The business of reason

“The reason cannot grasp all truth in its embrace because truth is too infinite for it; but still it does grasp the something of it which we immediately need, and its insufficiency does not detract from the value of its work, but is rather the measure of its value. For man is not intended to grasp the whole truth of his being at once, but to move towards it through a succession of experiences and a constant, though not by any means a perfectly continuous self-enlargement. The first business of reason then is to justify and enlighten to him his various experiences and to give him faith and conviction in holding on to his self-enlargings. It justifies to him now this, now that, the experience of the moment, the receding light of the past, the half-seen vision of the future. Its inconstancy, its divisibility against itself, its power of sustaining opposite views are the whole secret of its value. It would not do indeed for it to support too conflicting views in the same individual, except at moments of awakening and transition, but in the collective body of men and in the successions of Time that is its whole business. For so man moves towards the infinity of the Truth by the experience of its variety; so his reason helps him to build, change, destroy what he has built and prepare a new construction, in a word, to progress, grow, enlarge himself in his self-knowledge and world-knowledge and their works.”
— Sri Aurobindo, The Human Cycle, p. 122)

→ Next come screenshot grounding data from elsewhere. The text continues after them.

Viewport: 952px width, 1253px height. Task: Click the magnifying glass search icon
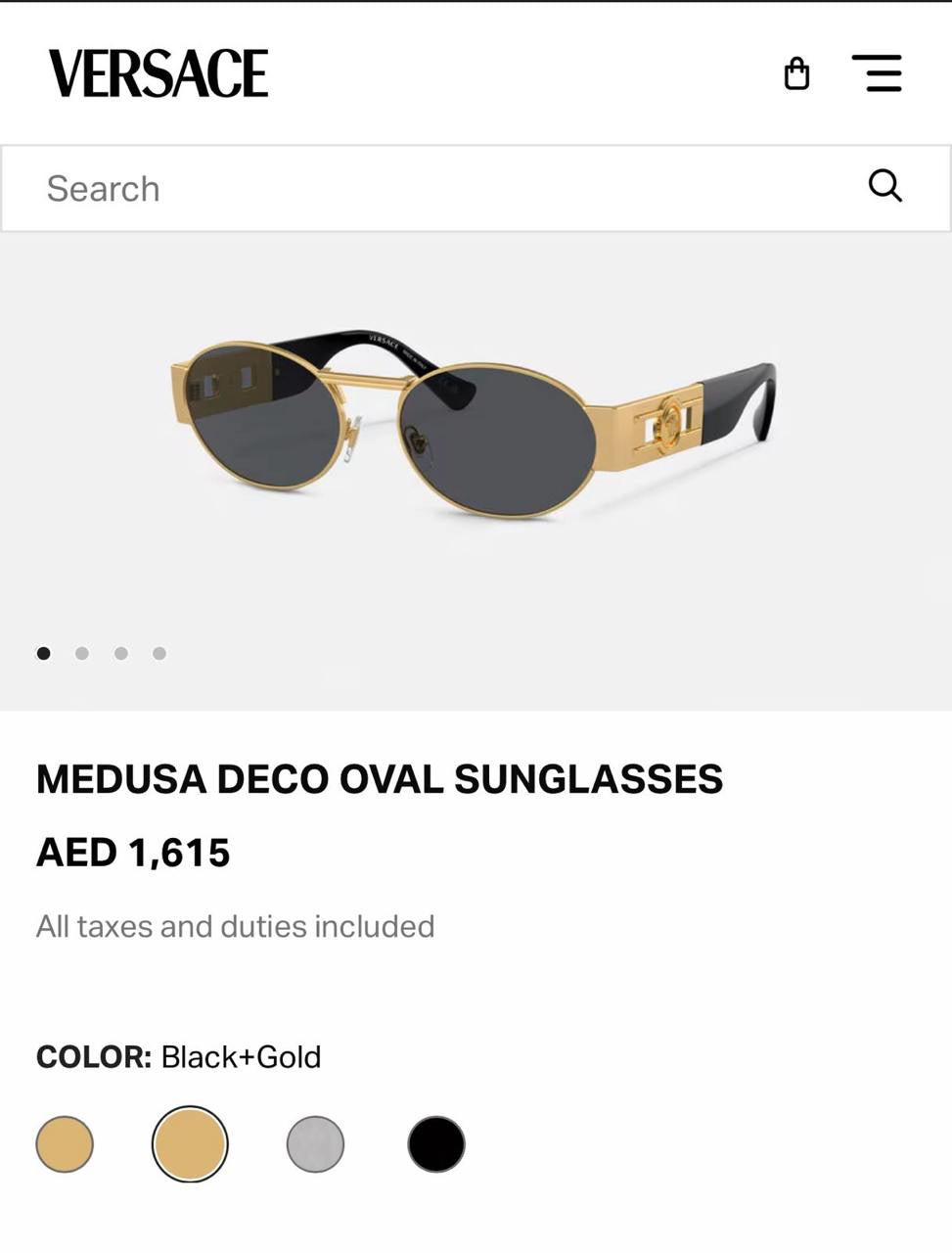pyautogui.click(x=884, y=185)
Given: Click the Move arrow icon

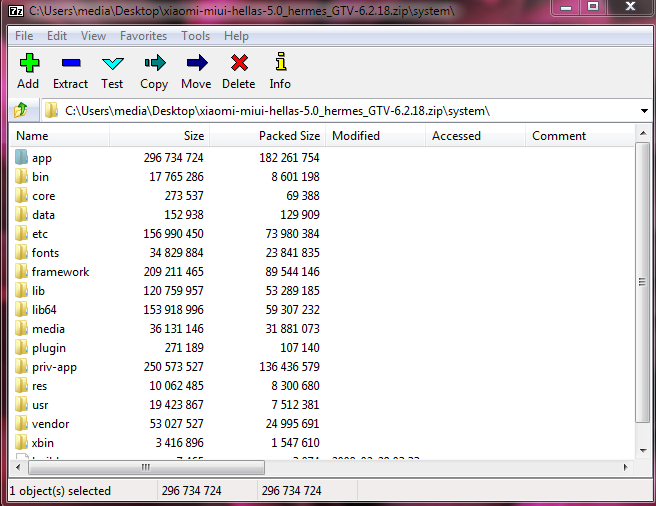Looking at the screenshot, I should click(196, 63).
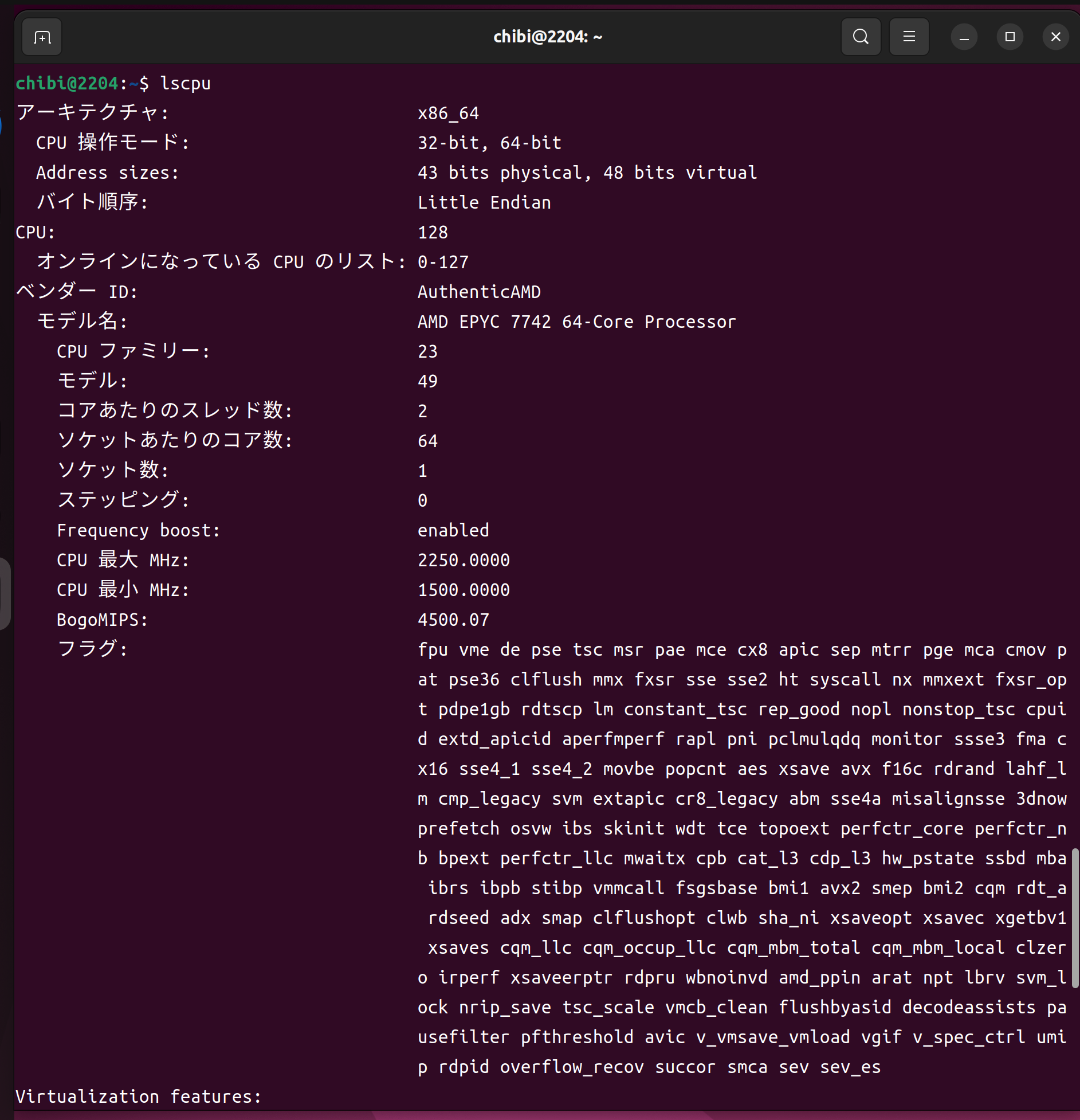Open the hamburger menu
This screenshot has height=1120, width=1080.
[x=909, y=37]
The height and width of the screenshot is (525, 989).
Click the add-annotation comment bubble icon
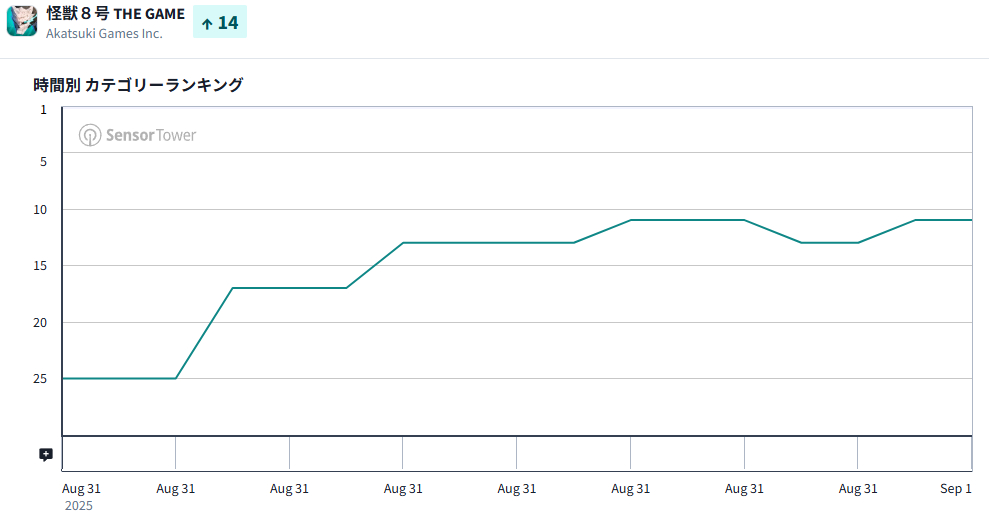45,455
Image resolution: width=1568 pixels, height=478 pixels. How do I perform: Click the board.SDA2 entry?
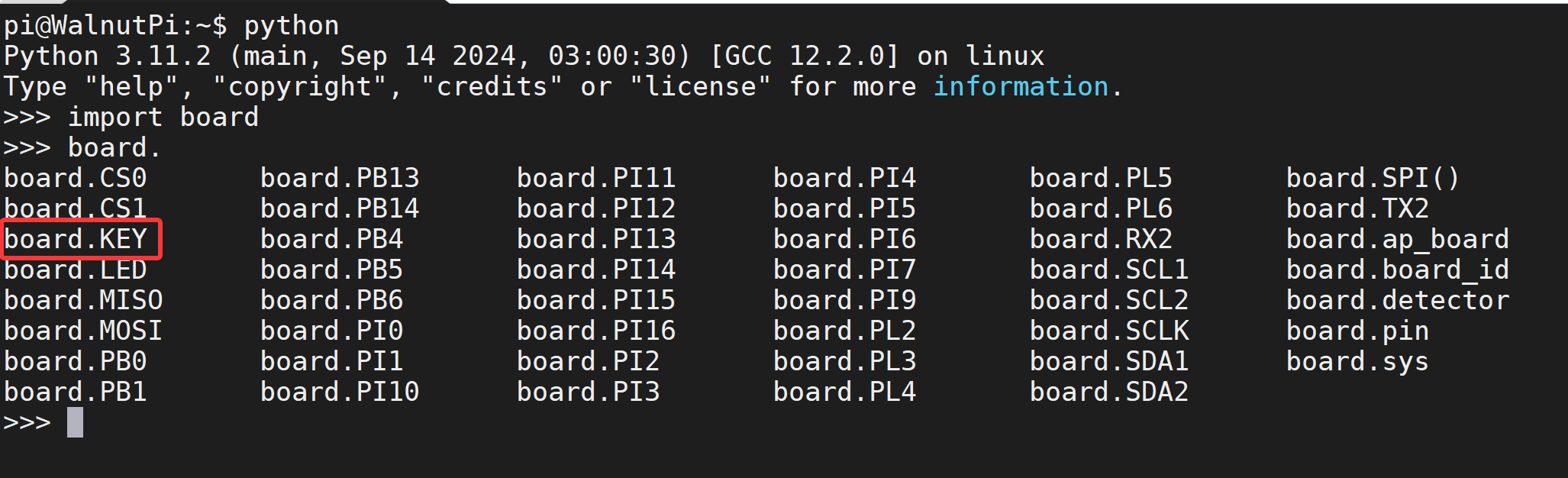pos(1109,392)
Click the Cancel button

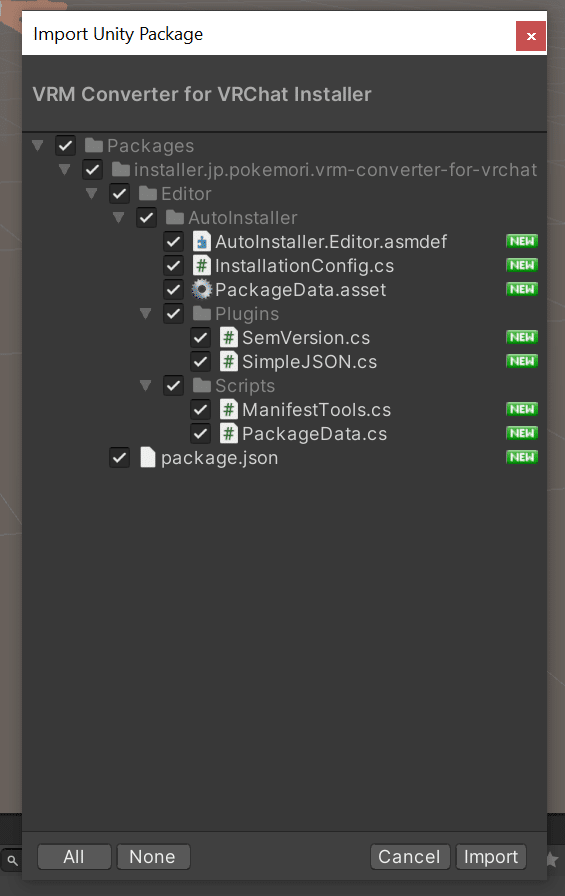point(410,857)
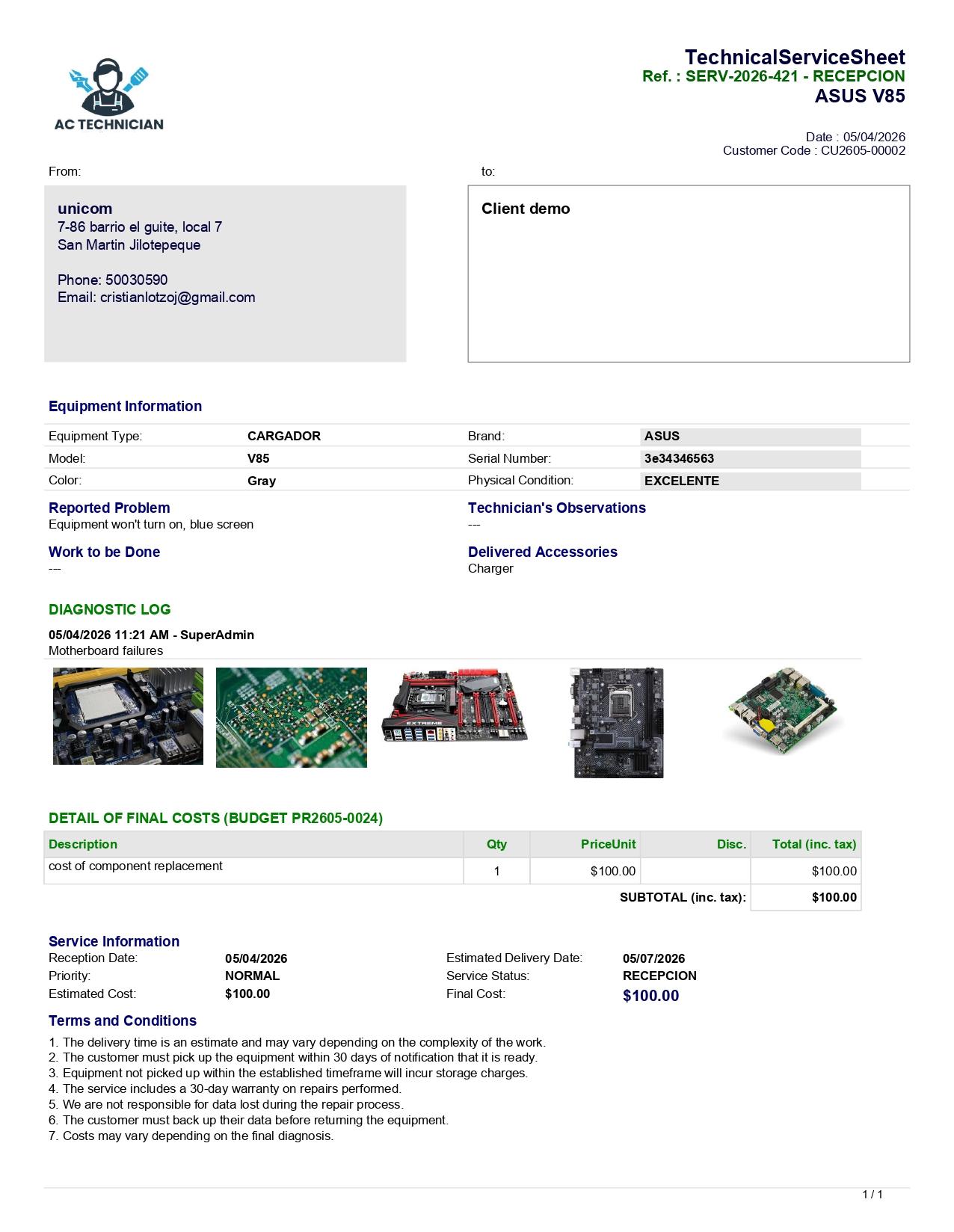
Task: Click the Terms and Conditions heading
Action: click(123, 1020)
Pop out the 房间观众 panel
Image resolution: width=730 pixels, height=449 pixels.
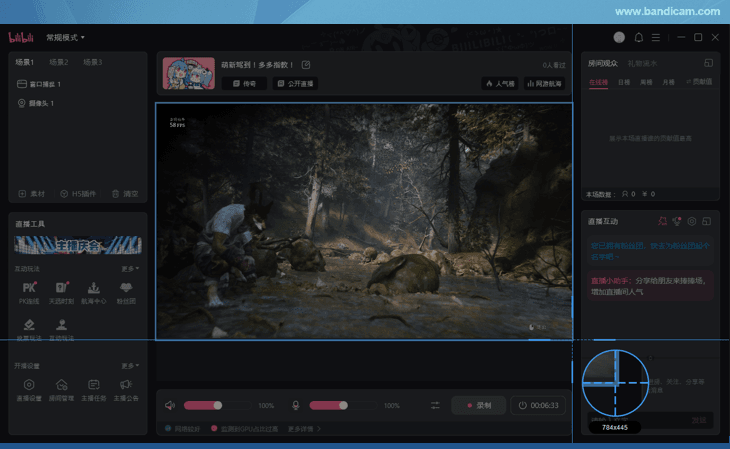[708, 63]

One thought on “The business of reason

  1. Wonderful post, Matthijs. I like that Sri Aurobindo presents a balanced picture, recognizing that in the beginning, reason can enlighten us, and it is only when we are ready to move on that reason can take its rightful place, as servant rather than master.

    On a much more “exoteric” (surface?) level, British psychiatrist Iain McGilchrist offers a brilliant look at the difference between critical reason and intuition in his book “The Master and His Emissary.” The “master” here is the right hemisphere, or more accurately, the “right mode” thinking for which the right hemisphere plays a major role. the Emissary is “left hemisphere” or “left mode” thinking, involving the left hemisphere of the brain.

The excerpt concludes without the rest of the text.